▶ PROVIDED INFORMATION:
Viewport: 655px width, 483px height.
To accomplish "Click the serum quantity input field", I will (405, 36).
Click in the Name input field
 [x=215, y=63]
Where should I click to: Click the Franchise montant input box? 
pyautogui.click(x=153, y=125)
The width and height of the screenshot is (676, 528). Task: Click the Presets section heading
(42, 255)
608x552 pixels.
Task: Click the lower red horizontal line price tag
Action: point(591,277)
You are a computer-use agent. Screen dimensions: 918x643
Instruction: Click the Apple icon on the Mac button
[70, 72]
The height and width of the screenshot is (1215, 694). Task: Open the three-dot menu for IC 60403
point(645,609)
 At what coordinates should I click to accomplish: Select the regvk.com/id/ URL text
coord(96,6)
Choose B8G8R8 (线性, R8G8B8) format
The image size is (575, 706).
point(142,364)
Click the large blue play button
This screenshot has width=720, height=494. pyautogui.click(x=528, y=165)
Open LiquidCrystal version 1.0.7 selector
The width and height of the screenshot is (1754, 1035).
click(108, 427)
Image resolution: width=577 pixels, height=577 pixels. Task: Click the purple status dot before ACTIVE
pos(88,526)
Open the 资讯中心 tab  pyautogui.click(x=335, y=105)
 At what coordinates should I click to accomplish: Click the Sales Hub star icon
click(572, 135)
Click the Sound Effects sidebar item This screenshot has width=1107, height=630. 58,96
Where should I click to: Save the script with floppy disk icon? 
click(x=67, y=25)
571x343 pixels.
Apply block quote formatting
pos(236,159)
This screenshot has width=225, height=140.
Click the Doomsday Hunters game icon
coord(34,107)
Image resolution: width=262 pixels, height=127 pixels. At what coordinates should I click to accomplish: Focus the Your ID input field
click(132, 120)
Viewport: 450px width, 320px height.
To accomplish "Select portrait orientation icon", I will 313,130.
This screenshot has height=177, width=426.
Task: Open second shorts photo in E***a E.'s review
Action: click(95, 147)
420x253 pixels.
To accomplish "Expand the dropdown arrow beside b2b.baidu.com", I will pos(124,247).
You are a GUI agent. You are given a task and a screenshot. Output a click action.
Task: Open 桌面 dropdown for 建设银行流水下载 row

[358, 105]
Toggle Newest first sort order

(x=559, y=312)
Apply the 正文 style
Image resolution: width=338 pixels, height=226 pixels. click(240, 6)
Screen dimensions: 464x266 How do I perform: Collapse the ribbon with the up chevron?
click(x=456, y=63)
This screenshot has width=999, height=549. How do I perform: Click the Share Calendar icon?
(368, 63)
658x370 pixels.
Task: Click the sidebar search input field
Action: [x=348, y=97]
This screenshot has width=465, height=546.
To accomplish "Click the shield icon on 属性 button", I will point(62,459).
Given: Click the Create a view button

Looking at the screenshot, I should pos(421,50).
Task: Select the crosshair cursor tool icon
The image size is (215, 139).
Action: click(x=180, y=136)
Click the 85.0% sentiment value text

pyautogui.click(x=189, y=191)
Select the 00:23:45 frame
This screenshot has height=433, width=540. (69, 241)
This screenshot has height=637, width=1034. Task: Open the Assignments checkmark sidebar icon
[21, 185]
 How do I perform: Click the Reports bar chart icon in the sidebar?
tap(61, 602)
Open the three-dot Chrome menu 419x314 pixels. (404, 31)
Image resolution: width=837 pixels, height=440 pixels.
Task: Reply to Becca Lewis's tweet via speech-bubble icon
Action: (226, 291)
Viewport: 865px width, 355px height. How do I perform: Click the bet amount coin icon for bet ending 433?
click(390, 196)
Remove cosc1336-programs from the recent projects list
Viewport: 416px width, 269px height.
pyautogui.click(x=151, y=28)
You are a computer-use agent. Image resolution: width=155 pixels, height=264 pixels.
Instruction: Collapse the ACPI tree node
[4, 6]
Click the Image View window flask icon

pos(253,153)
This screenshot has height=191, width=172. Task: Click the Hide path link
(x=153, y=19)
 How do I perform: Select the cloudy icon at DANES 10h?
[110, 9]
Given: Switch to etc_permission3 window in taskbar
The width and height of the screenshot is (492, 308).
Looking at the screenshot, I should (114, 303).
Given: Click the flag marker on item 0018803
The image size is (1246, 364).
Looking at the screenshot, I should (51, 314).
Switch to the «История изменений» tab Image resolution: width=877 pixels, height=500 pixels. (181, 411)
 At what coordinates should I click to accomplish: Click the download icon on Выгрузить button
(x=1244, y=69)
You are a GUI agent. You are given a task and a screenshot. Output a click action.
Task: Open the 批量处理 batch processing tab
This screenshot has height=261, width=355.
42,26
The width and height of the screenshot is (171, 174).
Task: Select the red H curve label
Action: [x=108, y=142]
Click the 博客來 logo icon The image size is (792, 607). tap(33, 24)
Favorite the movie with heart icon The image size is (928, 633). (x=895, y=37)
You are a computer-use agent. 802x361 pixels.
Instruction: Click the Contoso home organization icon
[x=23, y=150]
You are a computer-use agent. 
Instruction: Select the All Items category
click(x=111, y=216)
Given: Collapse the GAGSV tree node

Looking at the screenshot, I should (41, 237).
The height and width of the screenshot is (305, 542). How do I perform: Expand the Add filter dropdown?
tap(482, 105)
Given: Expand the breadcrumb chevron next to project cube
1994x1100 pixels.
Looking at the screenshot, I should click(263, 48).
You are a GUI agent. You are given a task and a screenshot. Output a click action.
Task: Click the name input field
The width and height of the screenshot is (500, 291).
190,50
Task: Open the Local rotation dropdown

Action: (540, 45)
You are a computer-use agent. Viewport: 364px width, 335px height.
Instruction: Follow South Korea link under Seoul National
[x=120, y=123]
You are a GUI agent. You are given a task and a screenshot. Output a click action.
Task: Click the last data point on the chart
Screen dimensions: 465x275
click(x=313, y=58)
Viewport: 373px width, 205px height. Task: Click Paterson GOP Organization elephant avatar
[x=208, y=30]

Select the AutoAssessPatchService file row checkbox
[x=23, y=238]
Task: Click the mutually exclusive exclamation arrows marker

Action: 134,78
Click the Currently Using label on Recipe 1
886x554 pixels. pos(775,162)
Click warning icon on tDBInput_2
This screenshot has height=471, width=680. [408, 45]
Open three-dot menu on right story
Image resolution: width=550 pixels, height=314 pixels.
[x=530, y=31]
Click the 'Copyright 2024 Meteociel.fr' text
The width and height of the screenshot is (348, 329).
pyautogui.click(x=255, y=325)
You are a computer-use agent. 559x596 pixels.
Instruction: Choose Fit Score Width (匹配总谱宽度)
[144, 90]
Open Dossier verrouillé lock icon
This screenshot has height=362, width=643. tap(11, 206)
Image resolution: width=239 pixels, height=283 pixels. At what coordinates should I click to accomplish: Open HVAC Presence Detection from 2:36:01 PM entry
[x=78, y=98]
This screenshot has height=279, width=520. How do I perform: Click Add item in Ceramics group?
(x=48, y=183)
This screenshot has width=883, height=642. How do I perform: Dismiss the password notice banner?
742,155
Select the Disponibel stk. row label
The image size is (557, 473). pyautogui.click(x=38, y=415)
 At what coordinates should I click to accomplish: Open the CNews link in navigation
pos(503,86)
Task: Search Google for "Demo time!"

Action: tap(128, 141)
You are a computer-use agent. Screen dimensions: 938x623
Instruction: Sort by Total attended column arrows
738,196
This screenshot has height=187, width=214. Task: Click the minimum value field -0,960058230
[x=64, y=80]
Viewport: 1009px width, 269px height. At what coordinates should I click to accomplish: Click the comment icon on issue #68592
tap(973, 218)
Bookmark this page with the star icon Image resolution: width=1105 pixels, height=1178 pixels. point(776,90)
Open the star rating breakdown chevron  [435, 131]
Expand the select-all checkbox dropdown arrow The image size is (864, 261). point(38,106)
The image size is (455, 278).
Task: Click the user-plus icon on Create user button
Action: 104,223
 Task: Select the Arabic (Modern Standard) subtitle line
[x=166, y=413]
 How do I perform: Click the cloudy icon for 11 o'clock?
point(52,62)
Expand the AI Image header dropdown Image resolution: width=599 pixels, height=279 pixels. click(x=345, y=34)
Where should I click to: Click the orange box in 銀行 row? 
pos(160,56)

▶ TASK GOAL: Note every line above where the string "Switch" shows up, and copy those lines.

▶ COMPLETED TASK:
Given: Switch to etc_permission3 window in taskbar
Switch to the «История изменений» tab Image resolution: width=877 pixels, height=500 pixels. (181, 411)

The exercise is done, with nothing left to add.